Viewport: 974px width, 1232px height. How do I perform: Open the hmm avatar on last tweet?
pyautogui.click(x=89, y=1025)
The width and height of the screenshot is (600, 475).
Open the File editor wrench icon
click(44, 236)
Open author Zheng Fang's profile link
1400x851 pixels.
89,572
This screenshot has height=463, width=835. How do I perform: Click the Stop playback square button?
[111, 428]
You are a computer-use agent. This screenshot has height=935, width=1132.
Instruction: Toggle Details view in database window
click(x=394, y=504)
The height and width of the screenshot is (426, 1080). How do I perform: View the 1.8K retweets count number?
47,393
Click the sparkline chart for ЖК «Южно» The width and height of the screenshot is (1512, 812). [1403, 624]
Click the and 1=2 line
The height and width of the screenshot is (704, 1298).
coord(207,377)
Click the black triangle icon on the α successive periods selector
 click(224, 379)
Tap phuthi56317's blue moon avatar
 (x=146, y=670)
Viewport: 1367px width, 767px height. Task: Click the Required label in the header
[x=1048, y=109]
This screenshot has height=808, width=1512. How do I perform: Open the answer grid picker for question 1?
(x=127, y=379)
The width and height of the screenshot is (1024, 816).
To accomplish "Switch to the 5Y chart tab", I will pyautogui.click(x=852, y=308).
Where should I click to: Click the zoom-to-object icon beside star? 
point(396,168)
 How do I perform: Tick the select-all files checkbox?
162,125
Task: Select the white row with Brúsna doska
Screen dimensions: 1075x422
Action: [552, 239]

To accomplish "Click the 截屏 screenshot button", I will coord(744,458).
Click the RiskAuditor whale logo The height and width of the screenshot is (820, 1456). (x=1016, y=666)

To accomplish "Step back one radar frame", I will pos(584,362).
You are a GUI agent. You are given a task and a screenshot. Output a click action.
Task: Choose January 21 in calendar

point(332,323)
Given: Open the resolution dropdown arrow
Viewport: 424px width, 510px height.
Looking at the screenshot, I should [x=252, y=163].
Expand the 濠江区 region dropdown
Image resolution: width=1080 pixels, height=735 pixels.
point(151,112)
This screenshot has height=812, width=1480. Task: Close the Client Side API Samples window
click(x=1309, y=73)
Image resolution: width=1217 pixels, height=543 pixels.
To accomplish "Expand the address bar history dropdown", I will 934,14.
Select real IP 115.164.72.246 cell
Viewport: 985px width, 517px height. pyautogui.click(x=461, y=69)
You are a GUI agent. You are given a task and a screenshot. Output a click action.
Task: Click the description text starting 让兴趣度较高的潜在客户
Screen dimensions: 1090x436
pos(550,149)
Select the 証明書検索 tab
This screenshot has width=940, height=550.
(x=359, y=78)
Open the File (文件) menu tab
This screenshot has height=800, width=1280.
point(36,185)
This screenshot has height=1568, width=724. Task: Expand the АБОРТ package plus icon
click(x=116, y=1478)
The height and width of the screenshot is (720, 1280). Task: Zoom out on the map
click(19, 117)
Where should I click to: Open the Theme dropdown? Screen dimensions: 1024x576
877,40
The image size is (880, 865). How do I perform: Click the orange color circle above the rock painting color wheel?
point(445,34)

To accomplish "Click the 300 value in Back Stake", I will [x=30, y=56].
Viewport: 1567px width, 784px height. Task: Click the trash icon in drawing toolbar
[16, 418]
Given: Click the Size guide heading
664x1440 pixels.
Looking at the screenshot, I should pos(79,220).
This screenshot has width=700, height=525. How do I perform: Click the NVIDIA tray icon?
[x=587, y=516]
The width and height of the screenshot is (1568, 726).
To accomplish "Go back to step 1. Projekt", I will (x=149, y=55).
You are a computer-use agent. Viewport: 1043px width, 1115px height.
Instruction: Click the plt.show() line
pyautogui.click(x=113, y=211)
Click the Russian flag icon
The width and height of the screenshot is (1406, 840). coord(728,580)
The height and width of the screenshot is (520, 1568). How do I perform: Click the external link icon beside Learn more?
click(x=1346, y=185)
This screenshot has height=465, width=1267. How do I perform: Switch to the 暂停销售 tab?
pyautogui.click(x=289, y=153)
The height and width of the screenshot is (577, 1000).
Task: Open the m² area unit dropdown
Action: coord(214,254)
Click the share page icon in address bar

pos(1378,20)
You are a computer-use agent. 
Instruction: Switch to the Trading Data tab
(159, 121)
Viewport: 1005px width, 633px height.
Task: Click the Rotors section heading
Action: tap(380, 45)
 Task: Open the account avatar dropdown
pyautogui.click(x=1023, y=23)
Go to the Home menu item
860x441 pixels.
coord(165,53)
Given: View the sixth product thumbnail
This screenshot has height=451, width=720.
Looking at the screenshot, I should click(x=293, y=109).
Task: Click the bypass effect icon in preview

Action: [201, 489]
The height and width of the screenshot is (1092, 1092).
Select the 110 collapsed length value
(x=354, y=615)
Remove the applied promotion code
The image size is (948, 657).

● ● ● ● ● ● ●

> **ABOUT THIS TASK**: Only the lines from the one with "Task: Click the bypass effect icon in preview" through the end of the records above are to be copied, exactly as written.

> **WRITTEN RESPONSE**:
Task: Click the bypass effect icon in preview

Action: [201, 489]
The height and width of the screenshot is (1092, 1092).
Select the 110 collapsed length value
(x=354, y=615)
Remove the applied promotion code
The image size is (948, 657).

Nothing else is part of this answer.